For the other constraint of REST which is hypertext as the engine of the application state. Fielding describes it as: “each response contains a partial representation of server-side state, some representations contain directions on how to transition to the next state and that each steady-state (page) embodies the current application state.”
For an example of the response containing part of the application state, invoking GET on a resource returns a representation of that resource, which is part of the application state. Another example is when invoking POST on a URI representing a class, a generated URI of an instance of that class is returned, which is part of the application state (a new instance/resource is created). However when invoking a PUT on an instance to modify the resource, the message sent by the client contains the modified resource but the response -in EXPRSS- from the server doesn’t. This can be modified easily to make the server respond by sending a representation of the modified instance if the modification is accepted. But the question is, is that a requirement of REST? Is what Fielding means by the response: a response by either the server or the client and in that case EXPRESS is already RESTful, or does he mean that all responses from the server must contain part of the application-state? Another question is what is the impact of this constraint? Answering this question may guide us to the answer of the previous one.

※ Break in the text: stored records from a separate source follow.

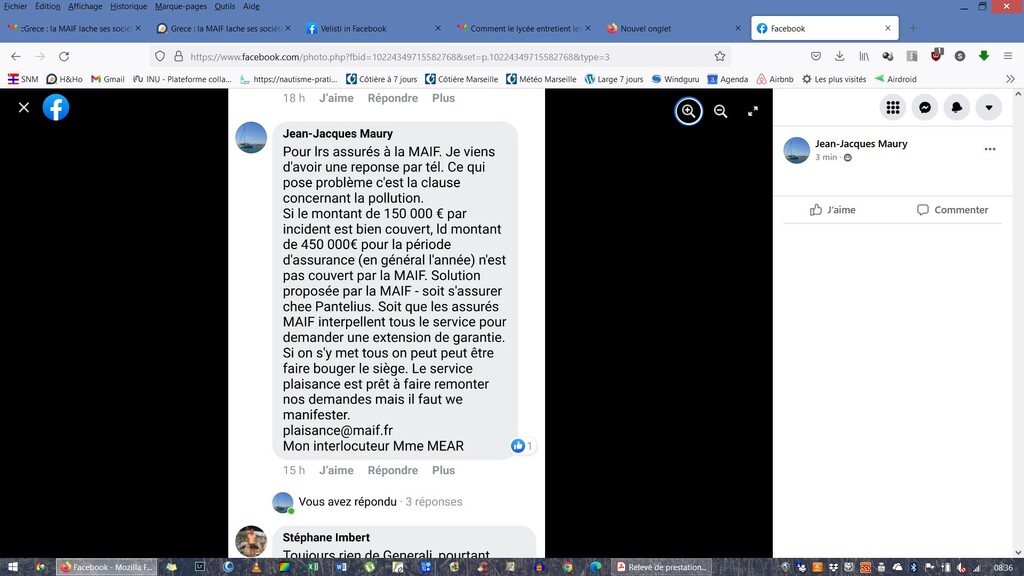This screenshot has height=576, width=1024.
Task: Click Répondre under the 15 h comment
Action: click(392, 470)
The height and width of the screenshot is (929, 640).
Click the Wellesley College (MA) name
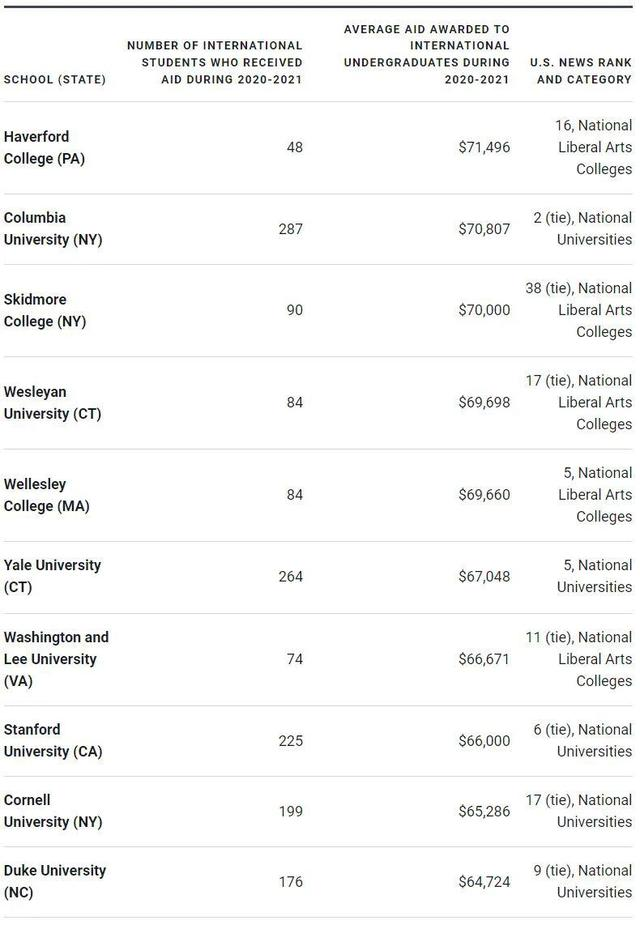[x=46, y=495]
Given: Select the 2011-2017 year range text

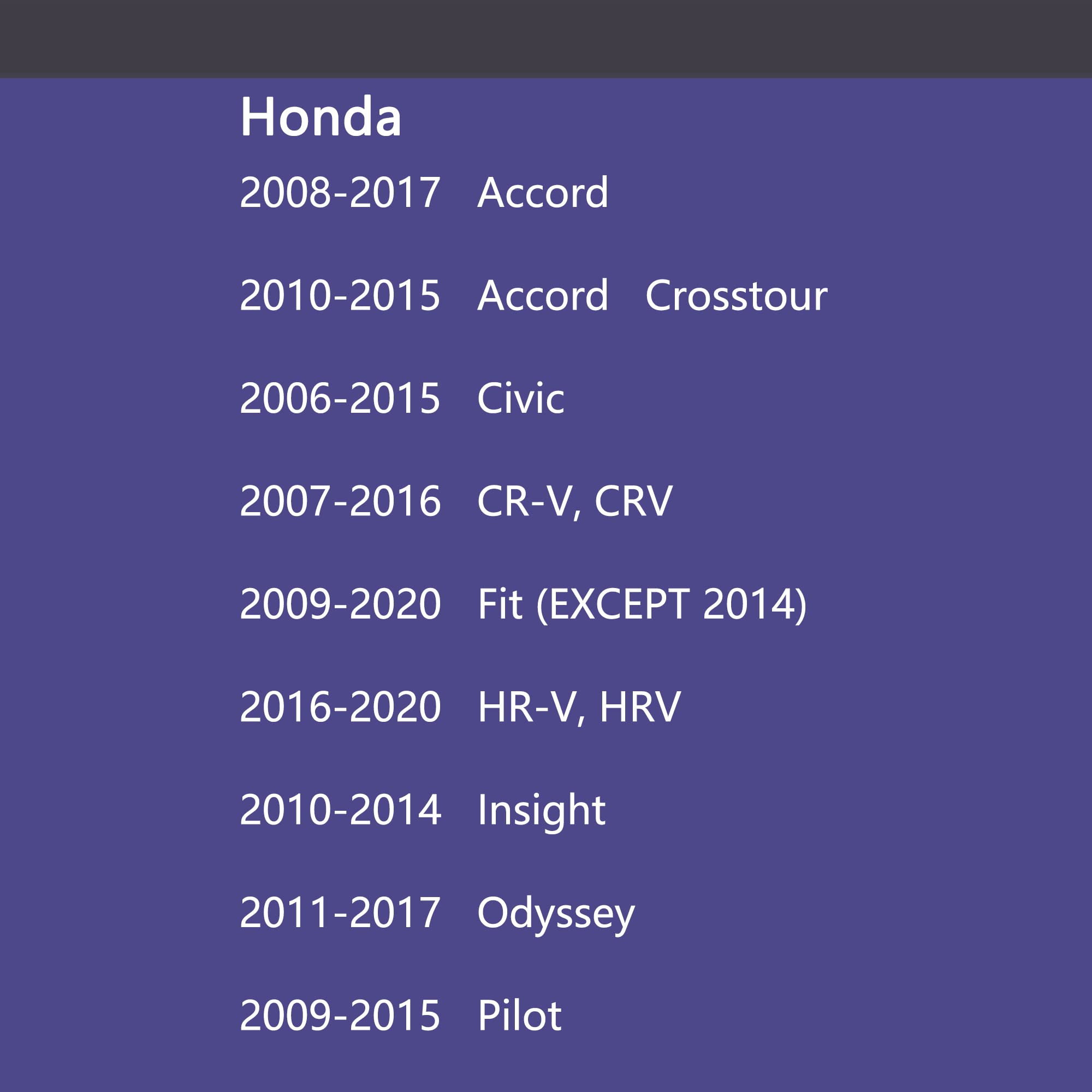Looking at the screenshot, I should pyautogui.click(x=340, y=913).
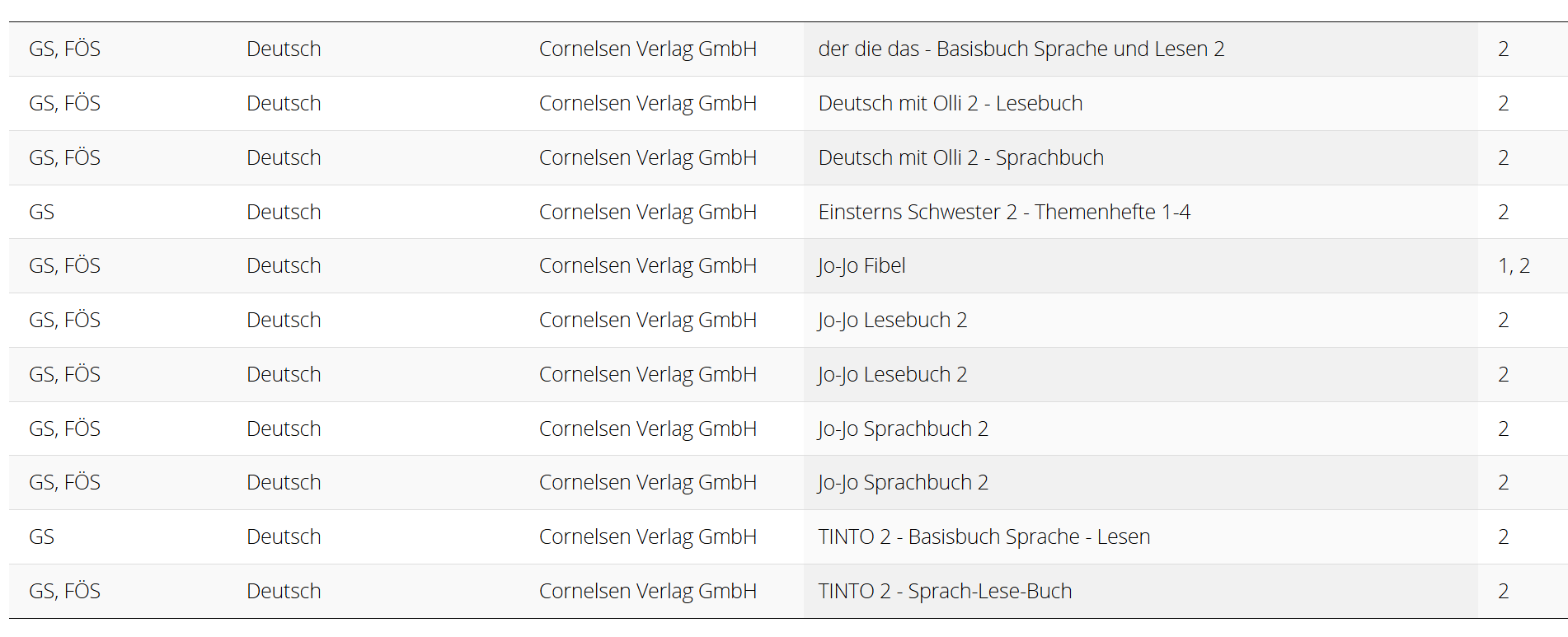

Regarding the other statement, “some representations contain directions on how to transition to the next state”, this can be accomplished through the OWL file, since it states what the client can do with the resources. Another example is when a client wants to create a new resource, it POSTs to a class’s URI, a new generated URI for an instance of that class is sent back to the client, the client can use that URI to move to the other state which is PUTting the instance’s content to it.
For the last statement “each steady-state (page) embodies the current application state”, I am not quite sure how that works, it may be that the representation the server sends to the client contains the current application state.

I believe the picture right now is still quite vague; going into implementation may clarify it more.

[1] Roy T. Fielding, A Little REST and Relaxation, JAZOON’07 The international Conference on Java Technology, 24-28 June, 2007, Zurich.